I’ve known for some time that clock-timing accuracy is essential to good-sounding digital-audio reproduction. But I didn’t realize just how important it was until I heard the Esoteric G-0Rb Rubidium Master Clock Generator. That’s right—the G-0Rb is an atomic clock in your equipment rack that provides an ultra-precise timing reference for the digital-to-analog conversion process.
Frankly, I thought an atomic clock with timing precision of ±0.05 parts-per-billion would be overkill. Esoteric already has reduced timing inaccuracy (clock jitter) in its products through the use of a separate clock line between transport and processor, as well as a system in which the processor is the master and the transport a slave. But apparently this wasn’t good enough, leading Esoteric’s Motoaki Ohmachi to create a timing device based on the element rubidium.
The G-0Rb looks at first glance like it could be a digital-to-analog converter. The unit is sheathed in Esoteric’s gorgeous metalwork, matching the P-03 universal transport and D-03 digital-to-analog converter in my equipment rack. The rear panel, however, reveals its uniqueness in the audio world—it holds eight BNC clock-output jacks, a BNC clock-input jack, and an AC power socket.
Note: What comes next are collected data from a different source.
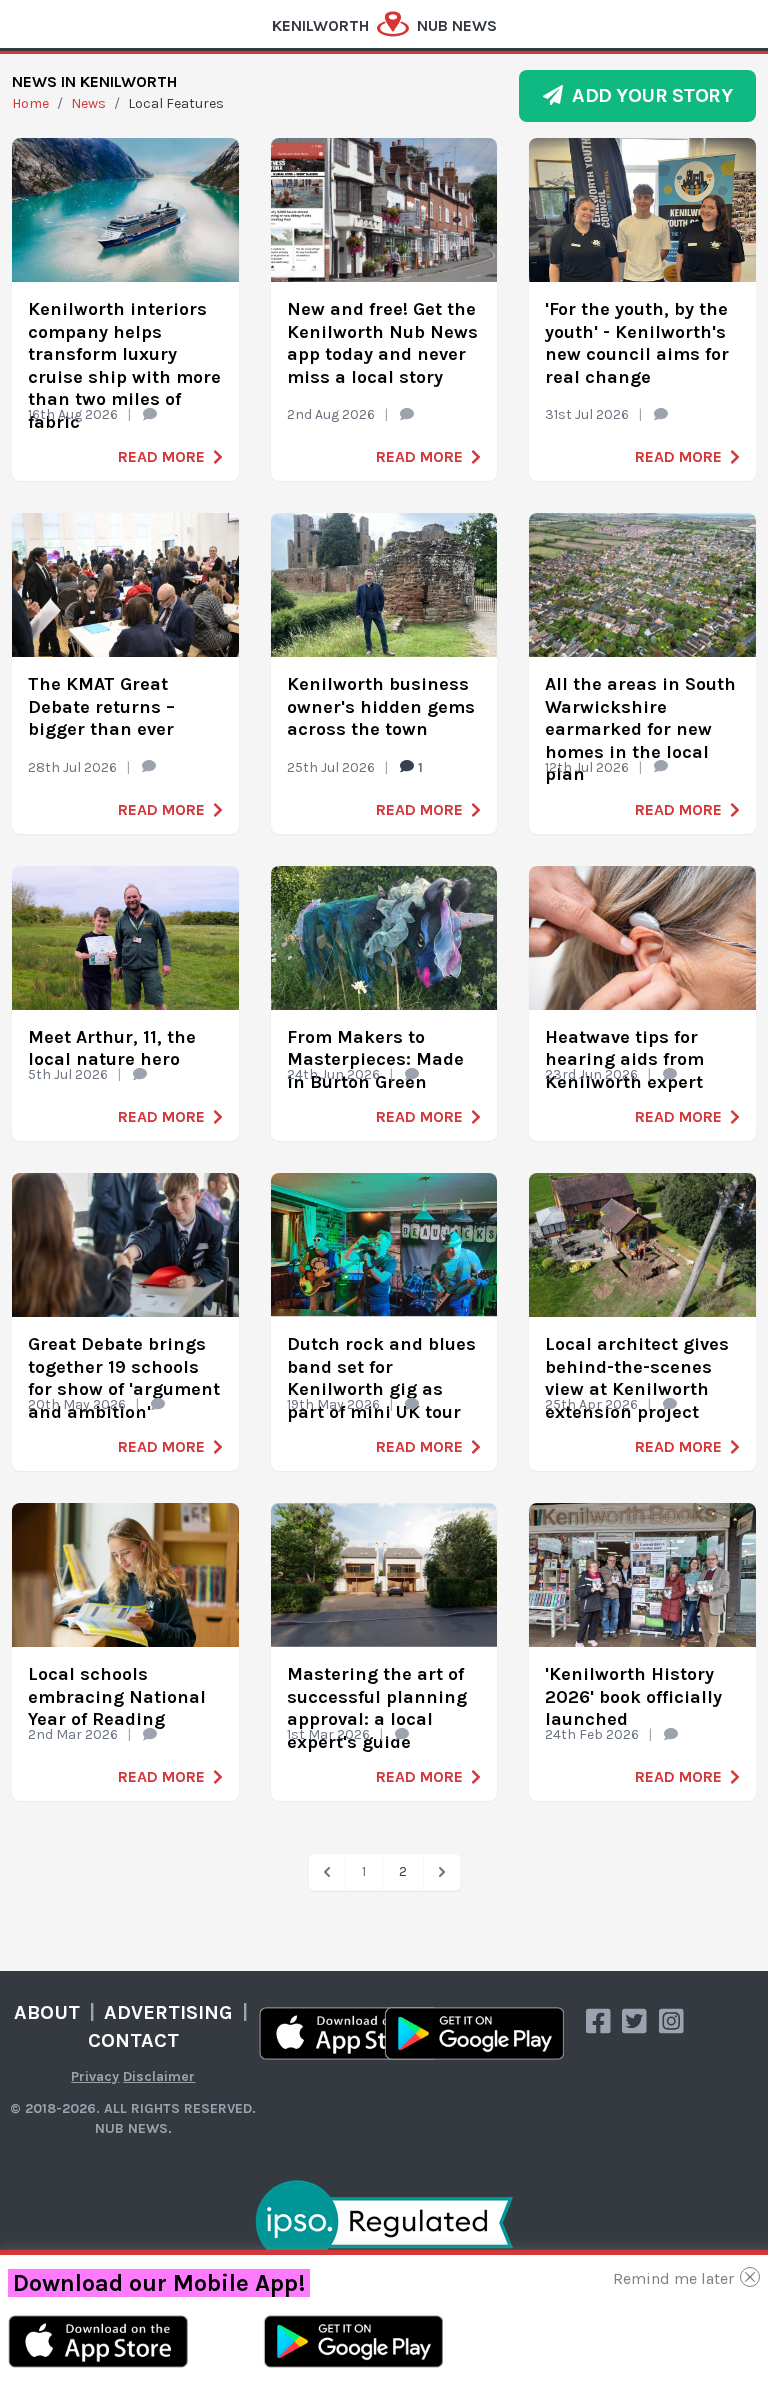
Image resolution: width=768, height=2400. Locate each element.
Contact (133, 2040)
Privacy (95, 2076)
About (47, 2012)
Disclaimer (159, 2076)
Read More (161, 456)
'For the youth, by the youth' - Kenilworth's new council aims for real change (637, 343)
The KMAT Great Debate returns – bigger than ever (101, 706)
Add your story (647, 95)
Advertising (168, 2012)
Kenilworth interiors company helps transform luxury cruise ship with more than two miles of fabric (124, 365)
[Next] (442, 1872)
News (88, 103)
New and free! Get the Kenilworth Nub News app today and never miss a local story (382, 343)
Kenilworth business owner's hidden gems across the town (381, 706)
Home (30, 103)
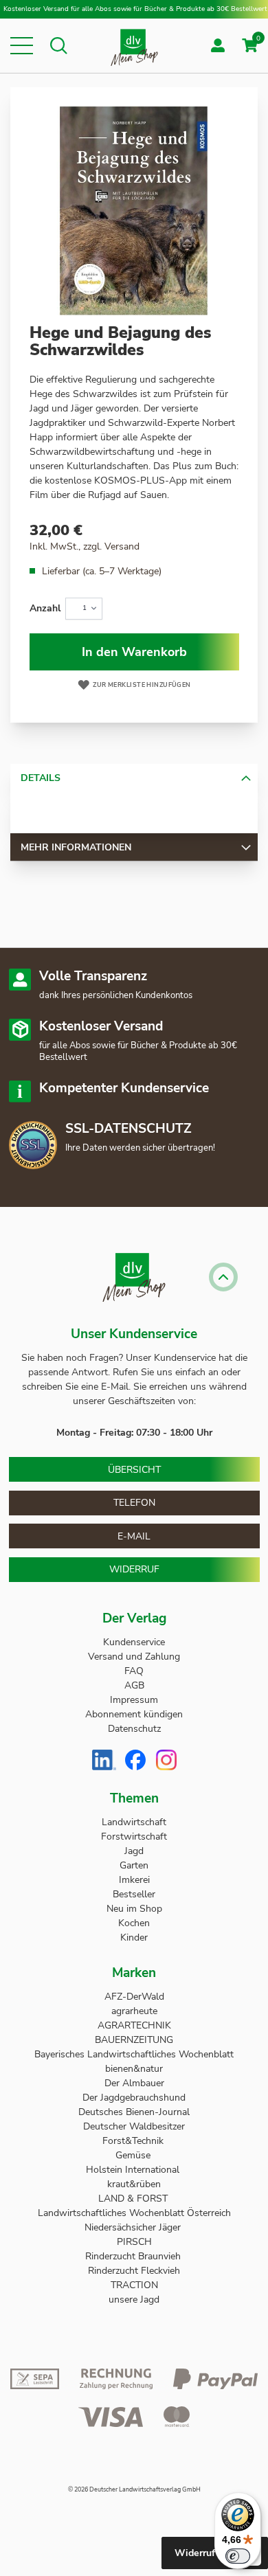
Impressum (134, 1699)
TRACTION (134, 2285)
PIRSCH (134, 2241)
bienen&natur (134, 2068)
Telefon (134, 1502)
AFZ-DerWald (134, 1996)
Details (40, 777)
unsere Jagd (134, 2299)
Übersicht (134, 1469)
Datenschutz (134, 1728)
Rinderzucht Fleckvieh (134, 2270)
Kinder (134, 1937)
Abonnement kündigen (134, 1714)
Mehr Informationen (76, 847)
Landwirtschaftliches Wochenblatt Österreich (134, 2212)
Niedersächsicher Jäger (134, 2227)
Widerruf (134, 1569)
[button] (21, 45)
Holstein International (134, 2169)
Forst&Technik (134, 2140)
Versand (121, 546)
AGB (134, 1685)
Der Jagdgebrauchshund (134, 2097)
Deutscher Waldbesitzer (134, 2126)
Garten (134, 1865)
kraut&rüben (134, 2184)
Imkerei (134, 1879)
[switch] (237, 2556)
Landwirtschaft (134, 1822)
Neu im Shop (134, 1908)
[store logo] (134, 45)
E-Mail (134, 1536)
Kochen (134, 1923)
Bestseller (134, 1894)
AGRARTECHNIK (134, 2025)
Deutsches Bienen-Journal (134, 2112)
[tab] (134, 777)
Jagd (134, 1850)
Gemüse (134, 2155)
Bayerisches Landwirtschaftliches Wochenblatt (134, 2054)
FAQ (134, 1670)
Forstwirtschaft (134, 1836)
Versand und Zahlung (134, 1656)
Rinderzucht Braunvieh (134, 2256)
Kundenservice (134, 1642)
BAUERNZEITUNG (134, 2039)
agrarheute (134, 2011)
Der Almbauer (134, 2083)
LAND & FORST (134, 2198)
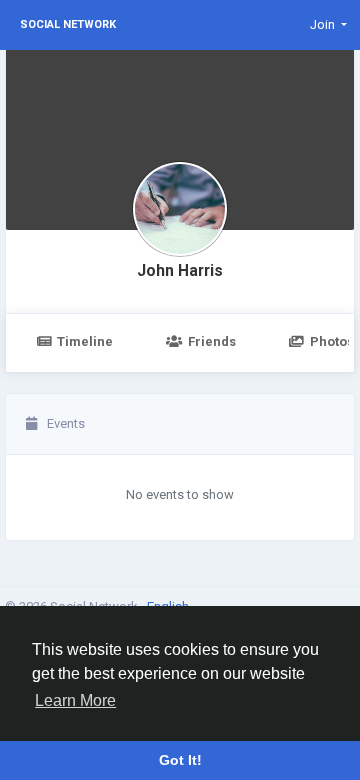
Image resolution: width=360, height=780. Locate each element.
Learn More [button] (75, 700)
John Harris (180, 271)
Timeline (85, 341)
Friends (212, 341)
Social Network (68, 24)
A narrow front-panel display indicates the G-0Rb’s output frequency, which is adjustable via a row of buttons (see sidebar for specifics).
The G-0Rb can be used with Esoteric transports and processors that accept an external clock signal, as well as with products from other manufacturers that have a word-clock input. The G-0Rb’s outputs feed the clock-input jacks on a transport and digital-to-analog converter. In my case, front-panel switches on the P-03 and D-03 disengage the units’ conventional on-board clocks and accept the clock from the G-0Rb. Consequently, comparing the sound of the digital front end with and without the clock is as simple and fast as pushing two buttons.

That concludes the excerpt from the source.